*TEXTO FORNECIDO*
▬▬▬▬▬▬
Laut, Liberdade e Autoritarismo,
O Estado que mata
Pesquisadora mostra como o direito, organizações do sistema de Justiça e narrativas blindam as polícias da responsabilização por seus crimes
18abr2022 | Edição #57Quando os corpos de oito pessoas mortas foram arrastados para fora de um manguezal em São Gonçalo, Rio de Janeiro, no dia 21 de novembro de 2021, moradores e moradoras da região já sabiam que esse era um dos resultados da ação da Polícia Militar (PM) no Complexo do Salgueiro, que ocorrera no dia anterior em aparente resposta à morte de um policial. Segundo o Instituto Fogo Cruzado, o ciclo de violência na região metropolitana do Rio de Janeiro contou com 4.653 tiroteios — em média, 13 por dia, 1.084 pessoas mortas, 1.014 feridas e 82 agentes policiais mortos(as) somente em 2021. Dessas pessoas, ao menos 255 morreram em uma das 59 chacinas do ano relacionadas a operações policiais na região. Esses são números alarmantes, ainda mais considerando que desde abril de 2020 as operações policiais em comunidades do Rio de Janeiro deveriam estar suspensas pelo Supremo Tribunal Federal (ADPF 635), salvo em situações excepcionais.
O inquérito, o processo judicial e a responsabilização nascem com resultado certo: a blindagem institucional da ação policial
O problema não é apenas carioca, mas brasileiro: segundo o Fórum Brasileiro de Segurança Pública, em 2020, ao menos 6.416 pessoas morreram em decorrência de intervenções policiais pelo país. E, para cada policial morto em serviço ou fora de serviço, foram mortas 33 pessoas, em média, com grande variação entre estados (chegando a 210 pessoas em Goiás e 186 no Paraná). A maior parte das vítimas está em grandes centros urbanos.
Se os números são brutais e conhecidos, por que pouco é feito? E por que agentes policiais não são responsabilizados? Poliana da Silva Ferreira responde a essas perguntas olhando para o papel do direito e das organizações do sistema de Justiça em seu livro Justiça e letalidade policial, lançado pelo Selo Plural da editora Jandaíra, voltada a “obras necessárias para a compreensão das discriminações estruturais do Brasil”. O livro é resultado da pesquisa de dissertação de mestrado de Ferreira, na qual a autora conduz profundo estudo de um caso real, com final comum e “já conhecido”: a “absolvição dos policiais”. O caso ilustra como o direito e as organizações da Justiça ajudam a blindar “a polícia que mata” da maior parte das formas de controle e responsabilização.
▬▬▬▬▬▬
*DADOS FORNECIDOS*
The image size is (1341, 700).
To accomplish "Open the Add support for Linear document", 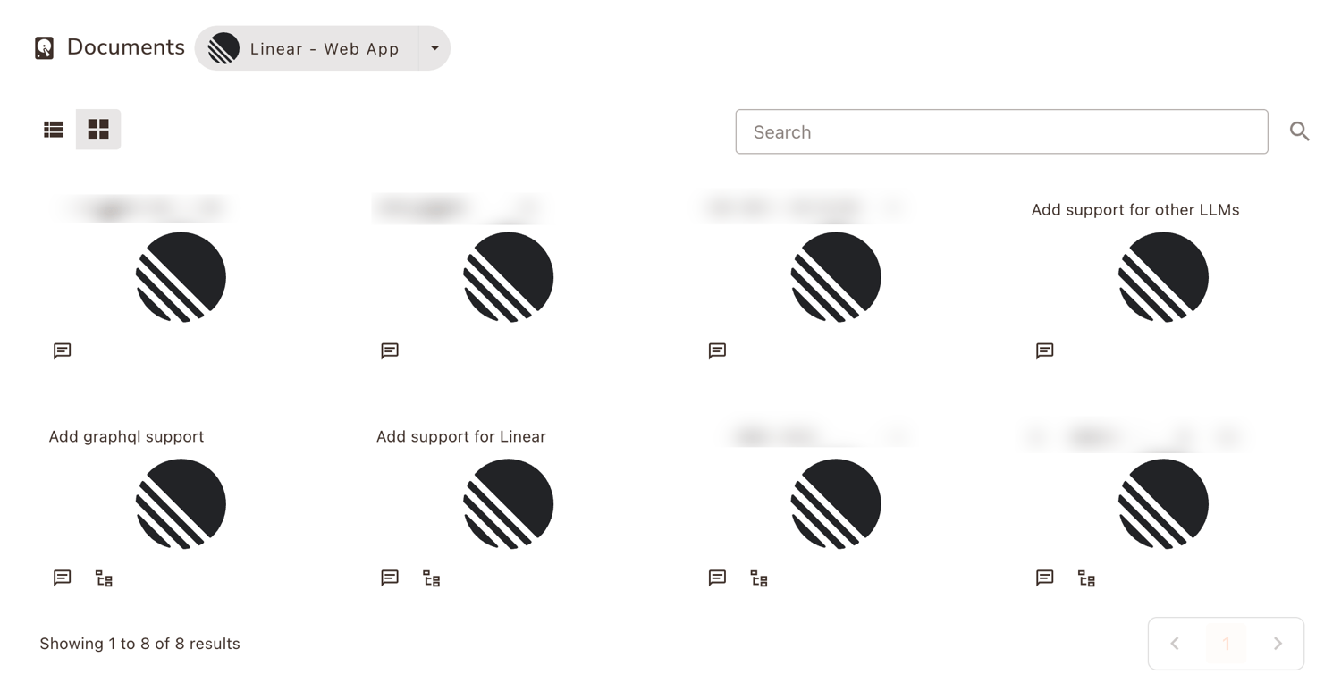I will point(460,436).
▬▬▬▬▬▬
*INSTRUÇÕES DOS EXERCÍCIOS*
[a] Relacione todos os nomes próprios de lugares (cidades, estados, país ou localidades) presentes no texto sobre letalidade policial.
[b] Traduza para o inglês esta frase do texto sobre letalidade policial: "A maior parte das vítimas está em grandes centros urbanos."
[c] Prossiga com o texto sobre letalidade policial a partir da última frase apresentada.
Os dados provêm de uma fonte diferente da do texto.

*RESPOSTAS DOS PROBLEMAS*
[a] São Gonçalo, Rio de Janeiro, Complexo do Salgueiro, Goiás, Paraná, Brasil

[b] Most of the victims are in large urban centers.

[c]
Estudo de caso
O trabalho da autora tem como ponto focal o assassinato de dois homens negros, sob a alcunha anônima de João e Eduardo, por policiais militares em São Paulo em uma ação policial. Reconstruindo as manchetes e a linguagem utilizada por veículos de comunicação, Ferreira expõe como, desde as primeiras linhas publicadas sobre o caso, se inicia o processo de incriminação de João e Eduardo — de “suspeitos”, estes viram “bandidos” — e de blindagem da polícia que mata: sua ação, narrada em verbos heroicos, desculpa seus atos letais: os policiais surpreenderam “os bandidos”, que revidaram, “trocaram tiros com a polícia” e “acabaram mortos”.
O caso, contudo, é inusitado. Dias depois do fato, outro veículo de comunicação publicou que um dos policiais que disparou tiros, movido por culpa religiosa, teria alterado a versão inicial de “legítima defesa” para declarar que, na verdade, ele e outro policial assassinaram Eduardo quando este já se encontrava desarmado e rendido e posteriormente manipularam a cena do crime. A maioria das mortes causadas por ação policial é justificada assim: uso adequado da força diante da suposta resistência violenta à prisão em flagrante. Essa versão dos fatos é dada pelos próprios policiais que participam das ações policiais e que são, em geral, as únicas testemunhas dos casos.
O policial do caso narrado por Ferreira, contudo, abertamente afasta as hipóteses que excluiriam sua culpabilidade e se declara intencionalmente responsável pela morte de um dos homens. Esse plot twist, além de trágico, é importante, pois revela mais um dos fios da blindagem de responsabilização da polícia. A confissão deveria convencer autoridades policiais, Ministério Público, juízes e o próprio júri da responsabilidade dos policiais diretamente envolvidos com os assassinatos, além de gerar ação de controle mais abrangente sobre todo o grupo de policiais envolvido no caso.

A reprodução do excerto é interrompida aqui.